Ребята, скрестив ноги, уселись на песок возле кожаного чемоданчика, и Люпен приоткрыл его.

– Я уже рассказывал тебе, чем занимается мой отец? Он канатоходец… А тут его реквизит.

Я осторожно, едва ли не с опаской заглянула в чемодан. В нём лежали маски, парики, забавные вставные челюсти, накладные носы и бороды, кисточки, баночки с клеем, а также целый набор разных усов, косы, пудра и губная помада.

– И мы можем играть со всем этим? – восхитилась я, уронив на землю пакет с хлебом, горчицей и селёдками.

– Ни в коем случае! – улыбнулся Люпен и поднял чёрный парик из длинных настоящих волос. – Кто первый?

* * *

Мы забавлялись целый день, переодеваясь и изображая разных персонажей из пьес, которые помнили. Шерлок оказался прекрасным актёром. Хватало пары усов и нескольких взмахов кисточкой, чтобы он изменялся до неузнаваемости, при этом соответственно менялся и его голос. Он мог изобразить и короля Лира, и Генриха V, еврея Шейлока и сицилийского солдата.

Люпен оказался пластичнее, и в отличие от Шерлока у него лучше получались более страшные персонажи – он двигался порывисто, энергично и в то же время красиво. Надев парик и обведя глаза белой краской, он походил на обезьяну. Повязав голову платком, превращался в пирата. Наклеив бороду, становился моряком, потерпевшим кораблекрушение, а толчёная глина и бриолин преображали его в бедуина.

Мне так понравилось гримироваться, надевать все эти искусственные драгоценности и парики, что я даже запела. В тот момент мне казалось, я исполняю какую-то роль, и потому пела во весь голос, словно на сцене в опере «Риголетто» или «Травиата».

Шерлок и Люпен подыгрывали мне – Люпен распростёрся на земле, а Шерлок приставил к его груди деревянный меч. Но когда я запела, они вдруг перестали играть свои роли. Я заметила это, но всё же допела до конца и когда умолкла, на берегу воцарилась тишина, которую нарушал лишь тихий шорох прибоя.

– Давай ещё, – тихо попросил Шерлок.

– Что ещё? – удивилась я.

– Ну, он же прав – спой ещё! – поддержал его Люпен.

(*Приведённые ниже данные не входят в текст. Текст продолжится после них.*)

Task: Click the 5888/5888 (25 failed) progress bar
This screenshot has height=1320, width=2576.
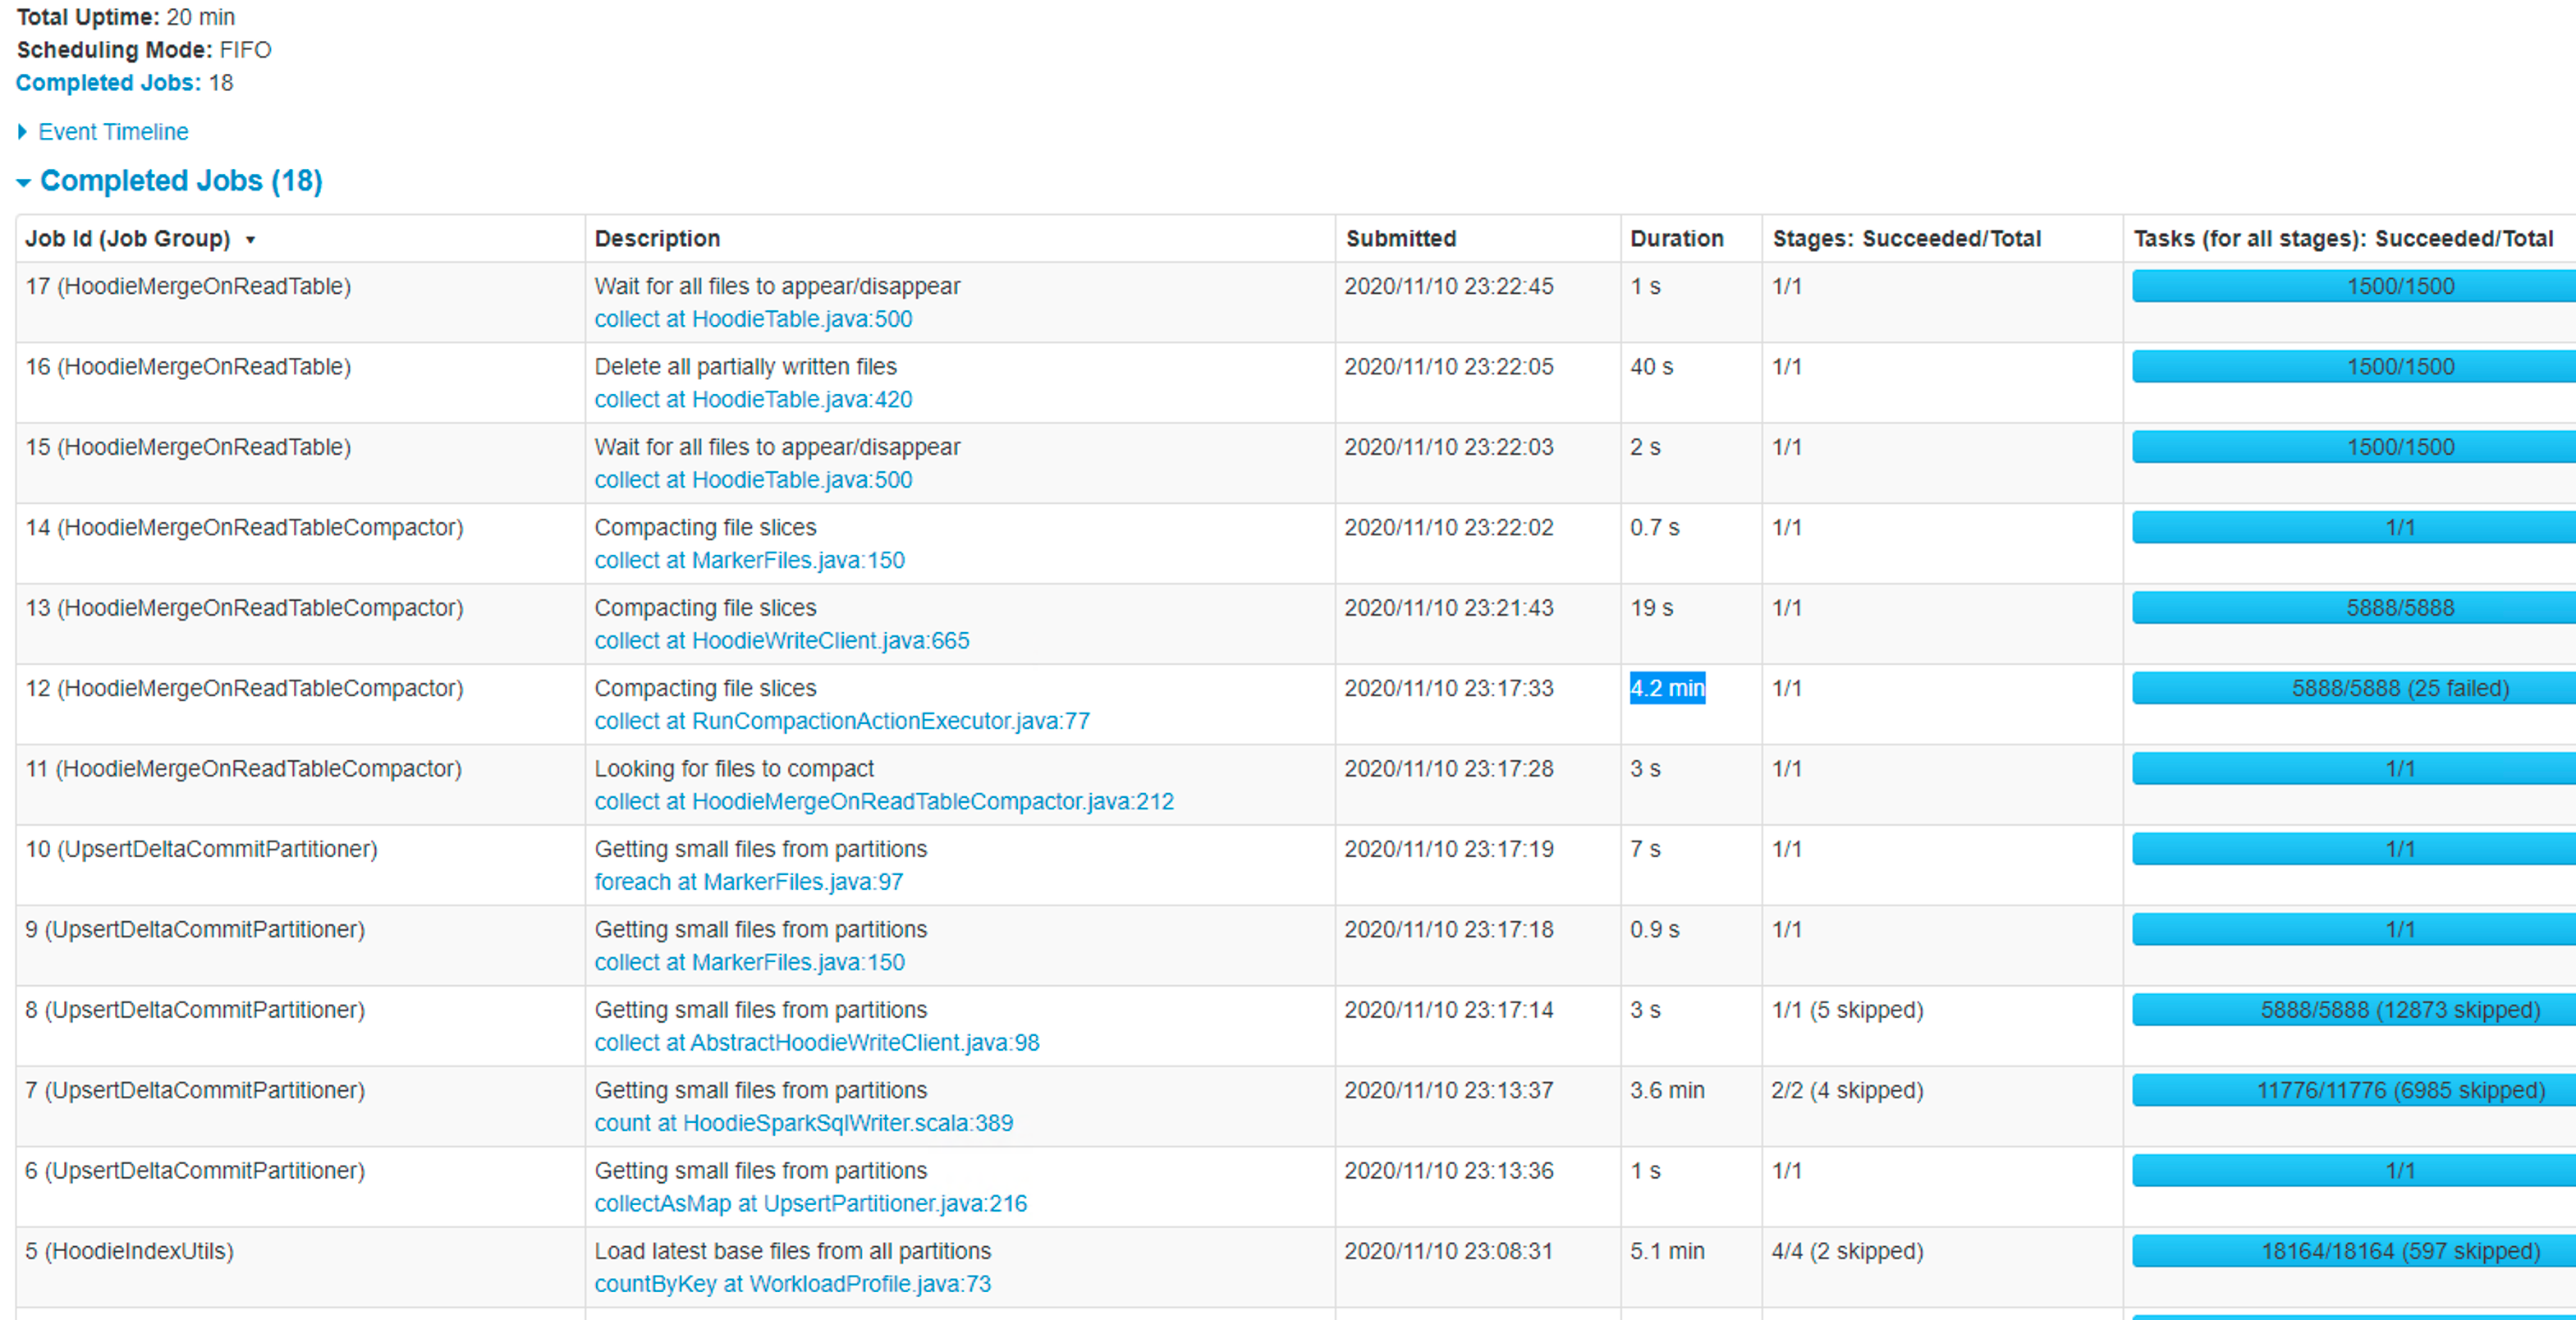Action: (x=2399, y=688)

Мне стало неловко, я покраснела, сняла парик и пробормотала:

– Ребята, я не…

– Спой, спой ещё! – повторил Шерлок, опираясь на деревянную саблю. Он впился в меня глазами и словно приказывал.

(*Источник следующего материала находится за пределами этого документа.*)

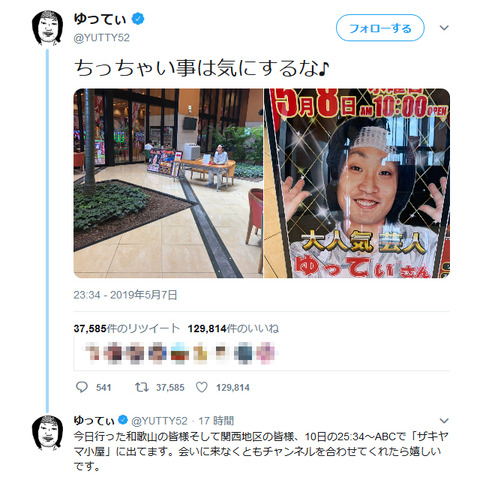This screenshot has width=480, height=480.
Task: Click the 17 時間 timestamp on reply
Action: (x=216, y=421)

– Я… я даже не знаю, что спеть… Не знаю…

– У тебя очень красивый голос, – сказал Люпен.

Шерлок не сводил с меня глаз.

– Ребята, перестаньте! Мне неловко!

Шерлок понял это. Понял, что не шучу и мне действительно неловко оттого, как пристально они смотрят на меня. Он кивнул, махнул рукой и этим жестом разрушил странную, возникшую было атмосферу.

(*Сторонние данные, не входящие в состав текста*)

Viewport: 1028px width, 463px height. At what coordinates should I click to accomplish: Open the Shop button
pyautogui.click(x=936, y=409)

Я помогла Люпену подняться, и мы опять принялись разыгрывать разные сценки, но всё это было уже не то.

* * *

Потом мы поели хлеба с селёдками. Люпен почистил их каким-то удивительным, необычайно острым ножичком, который сделал, как он сказал, друг его отца. Люпен никогда не расставался с этой чудной вещицей. А друг его отца спустя несколько лет создал знаменитую фирму «Ножи Опинель», которая процветает и поныне.

Так в играх мы провели весь день и на закате отправились в обратный путь – домой.

Идти решили берегом, сняв обувь. Недовольные нашим присутствием чайки подпрыгивали впереди нас, а прибой ровно и мягко накатывался на песок.

– Ты училась пению? – вдруг спросил меня Люпен.

– Да… Пробовали меня учить, – призналась я, глядя в море. – Я с раннего детства очень хорошо пела, но никому не говорила об этом. Мне почему-то не хотелось делить эту радость с другими. Не думаю, что мне нужны всякие глупые учителя пения, – добавила я.

И это действительно было так. Я ненавидела уроки, к которым принуждала мама. Терпеть не могла всех этих манерных преподавателей с платочком в кармане чёрного пиджака и красивыми руками на клавиатуре, которые без конца твердили: «До! До! Верхнее до! Верхнее до!» – и заставляли меня выводить неестественные трели.